O que se passa é que nesta aquisição da PT há questões políticas incontornáveis e que devem ser descritas com toda a clareza para se perceber bem: quem manda na PT é o governo, e dificilmente alguém imagina a decisão da compra da Lusomundo (e eventualmente de outras compras a haver) sem que tal passasse por uma decisão do governo. Tem sido política do tandem, Primeiro Ministro Guterres, Ministro Pina Moura, privatizar na aparência, e reforçar o controle do governo através de golden shares, do exercício da tutela e da nomeação de gestores de confiança política, e da interferência directa do governo em actos normais de gestão. Isto coloca a decisão da PT numa luz diversa da de um mero "negócio". A PT não é uma empresa privada qualquer é um instrumento "estratégico" do governo e do poder socialista e já não é de agora que é assim.
Dito com a brutalidade das grandes verdades, a cadeia de comando vai do Ministro Jorge Coelho, para o Presidente do Conselho de Administração Murteira Nabo e, quer um quer outro, não são pessoas vulgares mas socialistas com funções politizadas: o Ministro Coelho é o que se sabe e o Eng. Murteira Nabo só não foi ministro, pela razão que também se sabe. Com a golden share do estado, as decisões últimas sobre qualquer grande negócio da PT vão a Conselho de Ministros, formal ou informal, e é por isso que quando eles estão a mexer nos "conteúdos", mesmo que em nome dos "negócios", se possa suscitar necessariamente uma questão política séria de liberdade e pluralismo. E se não se suscita, então a coisa é ainda mais séria, porque se está a jogar ou no amorfismo ou, pior ainda, em obscuros compromissos de que muitas vezes a própria oposição não está isenta, em empresas geridas pelo método do "bloco central".

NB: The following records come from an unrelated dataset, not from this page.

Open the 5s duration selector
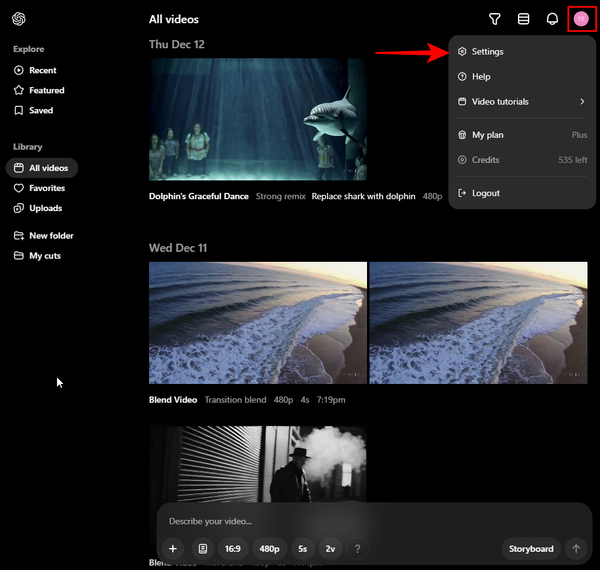This screenshot has height=570, width=600. [302, 549]
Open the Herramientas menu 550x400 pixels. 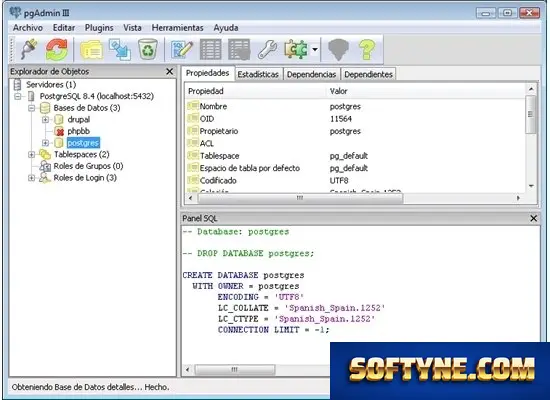click(177, 28)
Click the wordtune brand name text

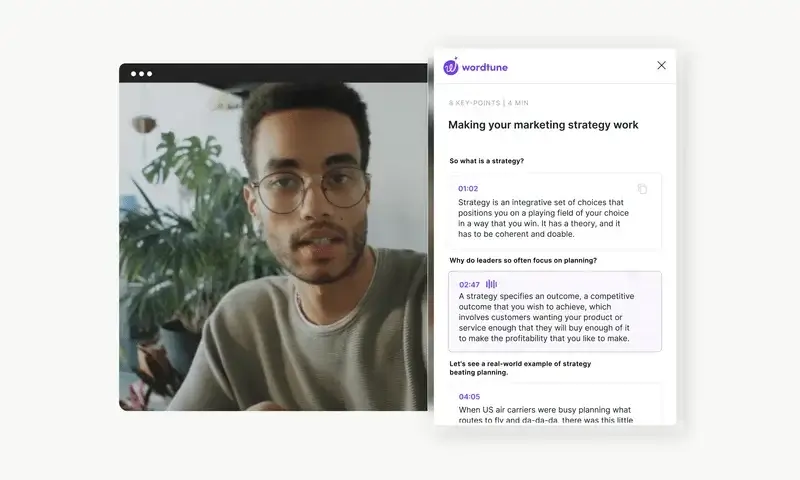[485, 67]
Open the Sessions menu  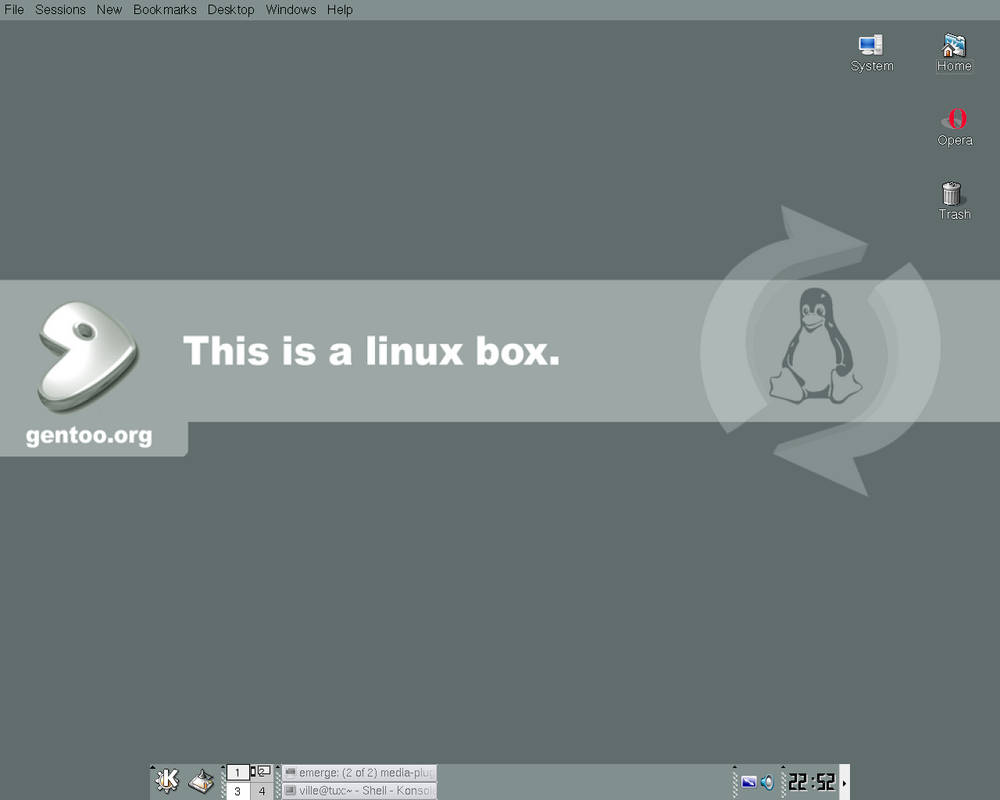[60, 10]
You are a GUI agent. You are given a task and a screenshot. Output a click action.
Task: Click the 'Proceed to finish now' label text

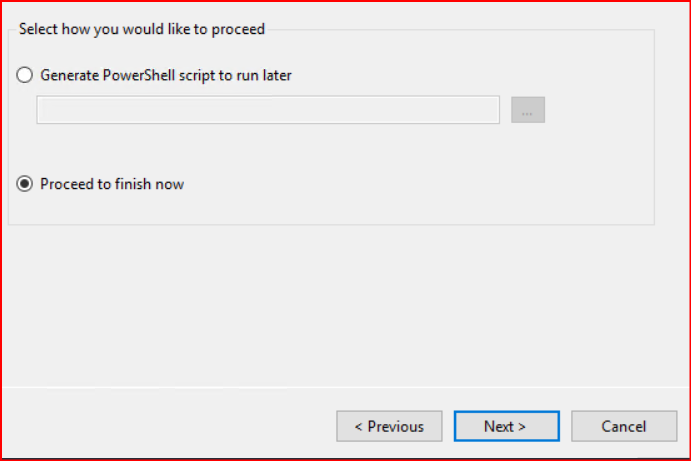pos(112,184)
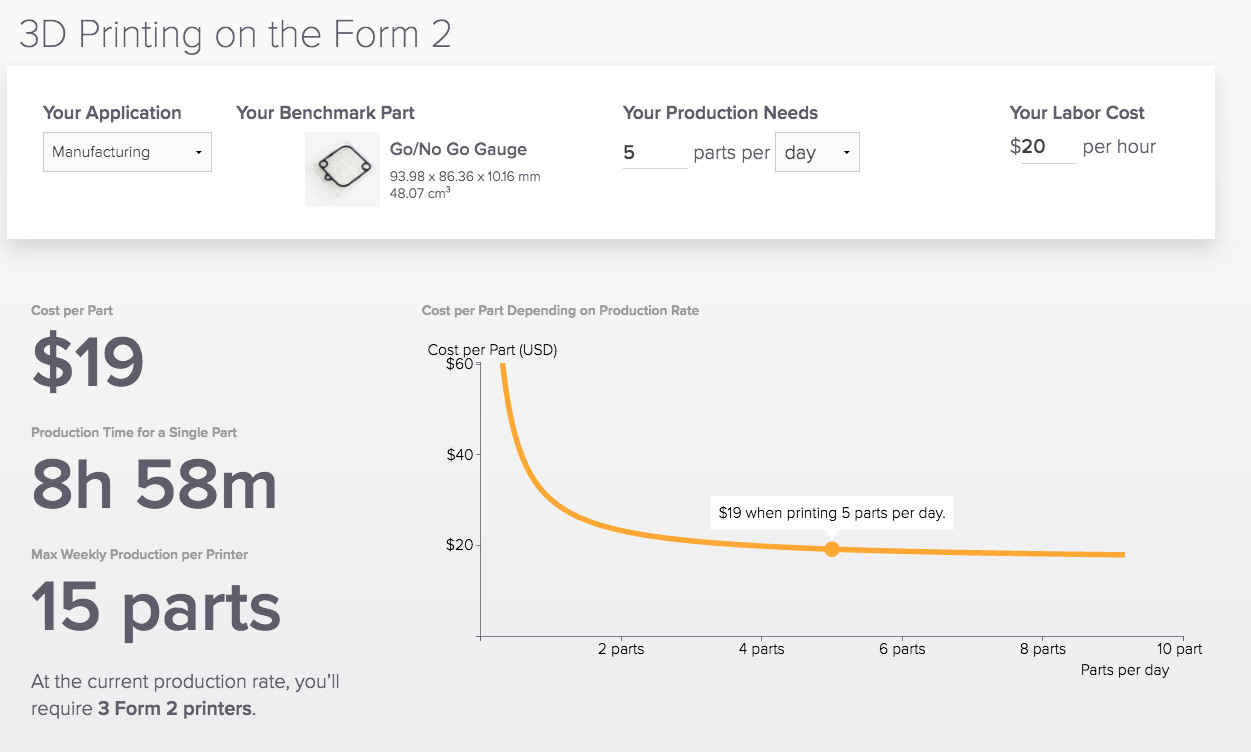This screenshot has width=1251, height=752.
Task: Click the day dropdown arrow
Action: (845, 152)
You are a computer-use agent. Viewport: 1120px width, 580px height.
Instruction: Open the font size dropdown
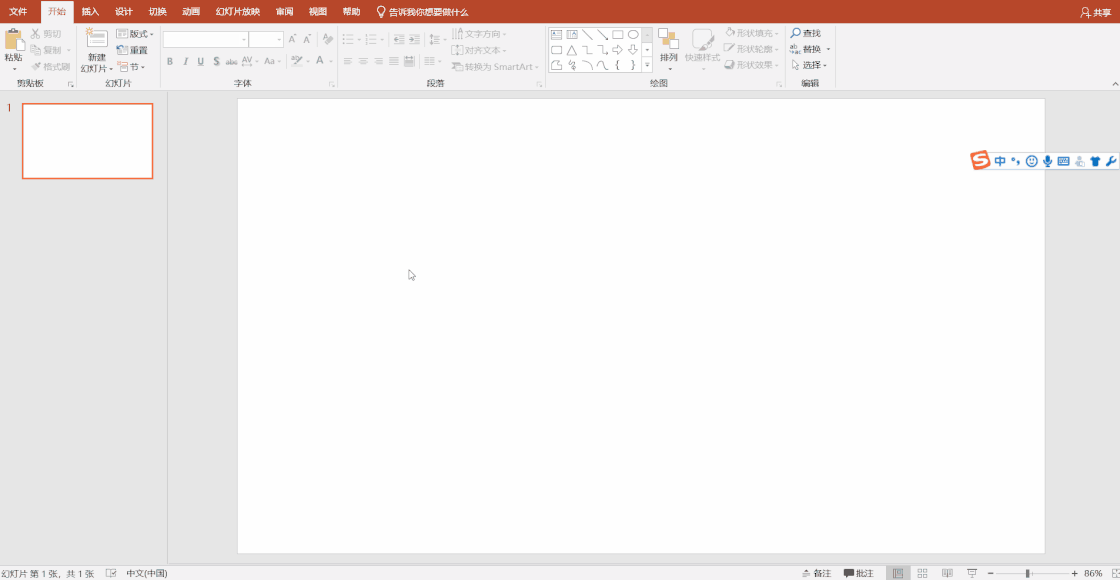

Na verdade, o que se está a passar é que sob a autoridade última do governo socialista, se encontra hoje o mais poderoso grupo da comunicação social existente em Portugal e a acrescer exponencialmente, somando se aos canais da televisão e da rádio pública eles também cada vez mais governamentalizados. Este grupo, que tem aliás todos os tiques de um monopólio de estado, agora possui "conteúdos". A palavra "conteúdos", é um eufemismo enganador, que também tem sido usado com uma displicência inadmissível pelos defensores do "negócio". Esses "conteúdos" são o jornal que nós lemos, a televisão que vemos, a rádio que ouvimos. Antes era jornalismo, agora é um "conteúdo".
Já ninguém é suficientemente ingénuo para pensar que a interferência do governo na comunicação social se faz por telefonemas directos dos ministros, embora ainda os haja. As formas são mais sofisticadas, uma das quais são as "reestruturações" em nome da eficácia dos "negócios" que condicionam carreiras, postos, compromissos e o destino de jornais e rádios. Também aí há alguém a premiar quem se porta bem e quem se porta mal e esse alguém está no governo, ou depende do governo.